Uno estudiaba donde podía, agarrado de la manija del subterráneo A. La idea
viene de Borges, que leyó la Divina Comedia en el tranvía.
–La tendencia a la formación de eruditos fue
despreciada ya por Heráclito hace 2500 años, cuando le criticaba la polimatía a
Hesíodo y a Pitágoras, crítica que también retomó a su modo Nietzsche en su
Ecce Homo...
–Hay que ver si hay que ser erudito. Y en el
caso de que uno lo sea, también debiera disimularlo mucho. Hay que ser un
erudito secreto y hablar en secreto de todos los idiomas. Cuando escucho muchas
clases lo que veo permanentemente es la actitud enfatizadora de los docentes.
La pedagogía es una recarga que se nota en los estilos de enseñanza
universitaria. Yo preferiría que la enseñanza sea a-pedagógica, es decir, que
lo que hay de pedagogía no se note. Una suerte de enseñanza del profesor
distraído, lo que no significa que de ahí no salga un gran erudición o un gran
conocimiento, o un estudio profundo sobre Hobbes.
–¿Es decir que se ponga más énfasis en el
contenido que en las formas?
–Sí, pero no quisiera ponerlo en términos de
un romanticismo antiguo. Me parece que todo esto habría que probarlo en una
sociedad en la que reina una única teoría, que es la llamada sociedad del
conocimiento o teoría de la información. Siempre hay una teoría que
ilusoriamente se hace cargo de todas las demás. Desde las ciencias sociales hasta
la vieja física cuántica. Por eso me parece que hoy una tarea importantísima es
ver más de cerca lo que quiere decir eso de teoría de la información. Porque
eso supone formas y relaciones entre gobiernos. Supone redes sociales,
espionajes, ley de medios.
–¿Siente la necesidad de seguir en la
universidad a pesar de su edad, que está al límite de la jubilatoria?

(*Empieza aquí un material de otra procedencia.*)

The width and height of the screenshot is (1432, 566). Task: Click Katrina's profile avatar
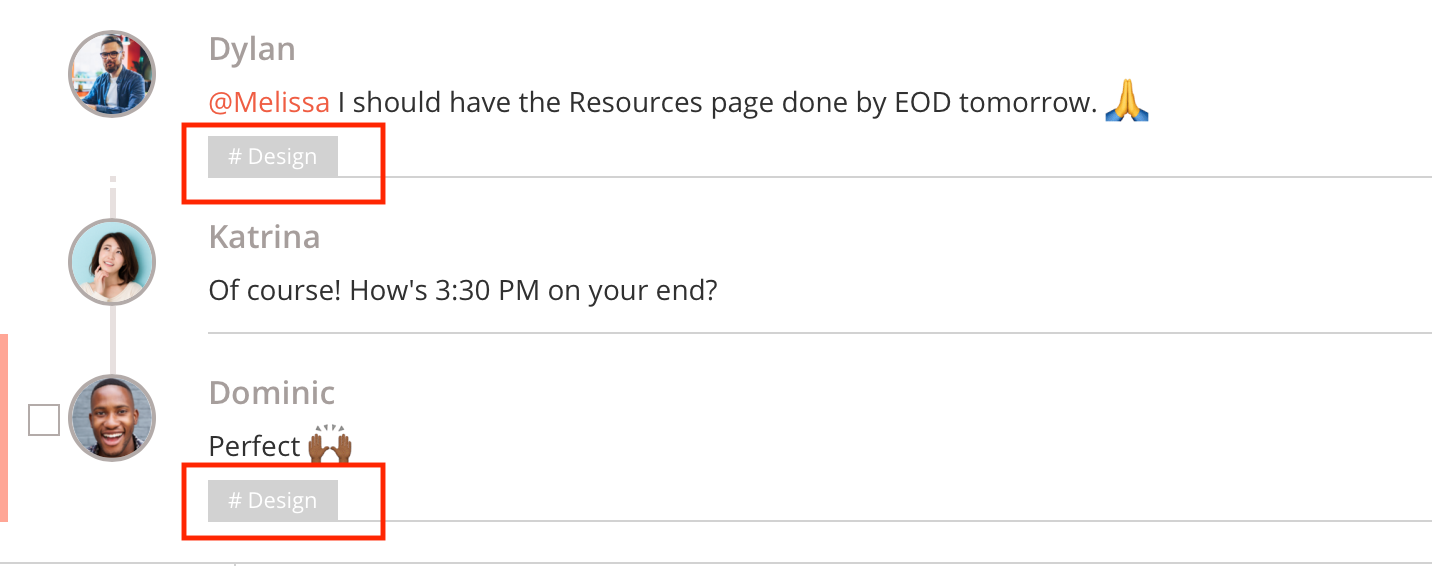[112, 262]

–La verdad es que no. Aunque sí me imagino
dando clases, quizá desde otro lugar. Pero eso es algo que todavía no tengo
pensado, y eso que según parece falta poco.
–¿Habrá que aceptar entonces que en la
universidad se apague cierta luz, que incluso ha dejado huellas?
–(Risas.) Lo que me parece es que tiene que
resurgir el uso de la palabra asociativa. Una buena clase es un buen capítulo
de una investigación. El modelo de la Universidad de Buenos Aires no puede ser
este que tenemos. Lo digo por el modo en que el conocimiento se convierte en
una estructura de gestión más. Incluso la responsabilidad de la izquierda es
mucha, ya que ha tenido un peso electoral mayor, en el modo en el que la
sociología y las humanidades fueron anexadas al programa científico-técnico sin
más. Ahora, para achicar esta brecha tendría que darse nuevamente una corriente
intelectual muy fuerte.
–Por último, ¿cómo ve la situación política
actual respecto de la elección del rector de la UBA?
–Nada de esto, para mí, es apasionante.